Decide whether each statement below agrees with the Spark union notes that follow, answering yes or no and quoting the deciding words from the notes. 1. Union pairs up the columns of two DataFrames by their names. 2. Since Spark 2.0, pyspark.sql.DataFrame.union drops duplicate rows by default. 3. Several PySpark DataFrames can be unioned at once with functools.reduce.

* _Source extract_

↓

Ben Chuanlong Du's Blog

And let it direct your passion with reason.

Union DataFrames in Spark

Comment

  1. union relies on column order rather than column names. This is the same as in SQL. For columns that the type don't match, the super type is used. However, this is really dangerous if you are careful. It is suggested that you define a function call unionByName to hanle this.

     def unionByName(df1, df2):
         ...

    A way to avoid the ordering issue is to select columns to make sure that columns of the 2 DataFrames have the same ordering.

  2. Union 2 PySpark DataFrames. Notice that pyspark.sql.DataFrame.union does not dedup by default (since Spark 2.0).

  3. Union multiple PySpark DataFrames at once using functools.reduce.

  4. The number of partitions of the final DataFrame equals the sum of the number of partitions of each of the unioned DataFrame.

↑

* _Data excerpt_

↓

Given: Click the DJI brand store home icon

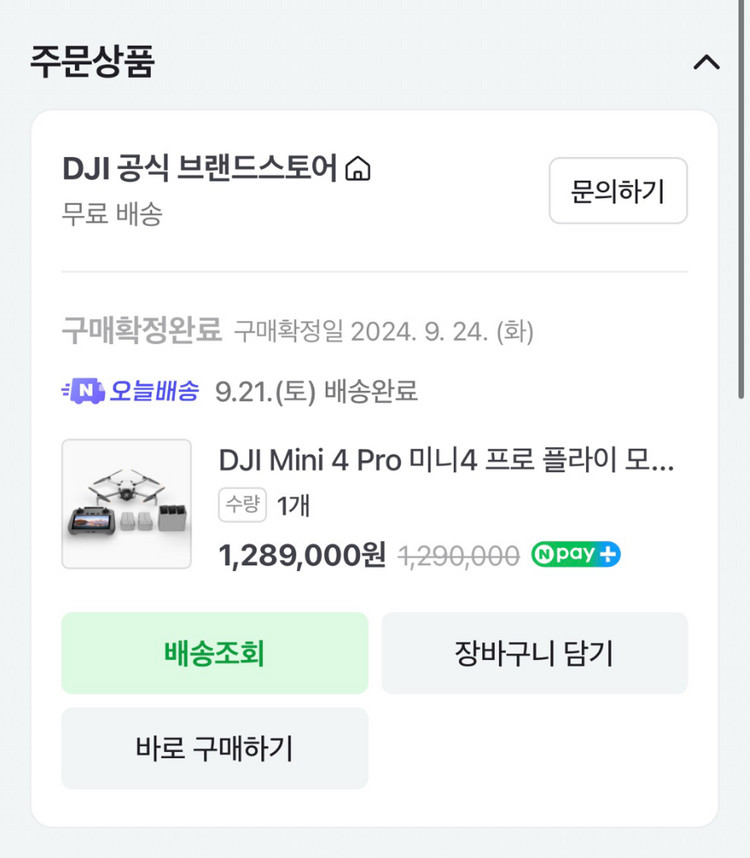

↑

* _Exercise solution_
1. No: "union relies on column order rather than column names."
2. No: "pyspark.sql.DataFrame.union does not dedup by default (since Spark 2.0)."
3. Yes: "Union multiple PySpark DataFrames at once using functools.reduce."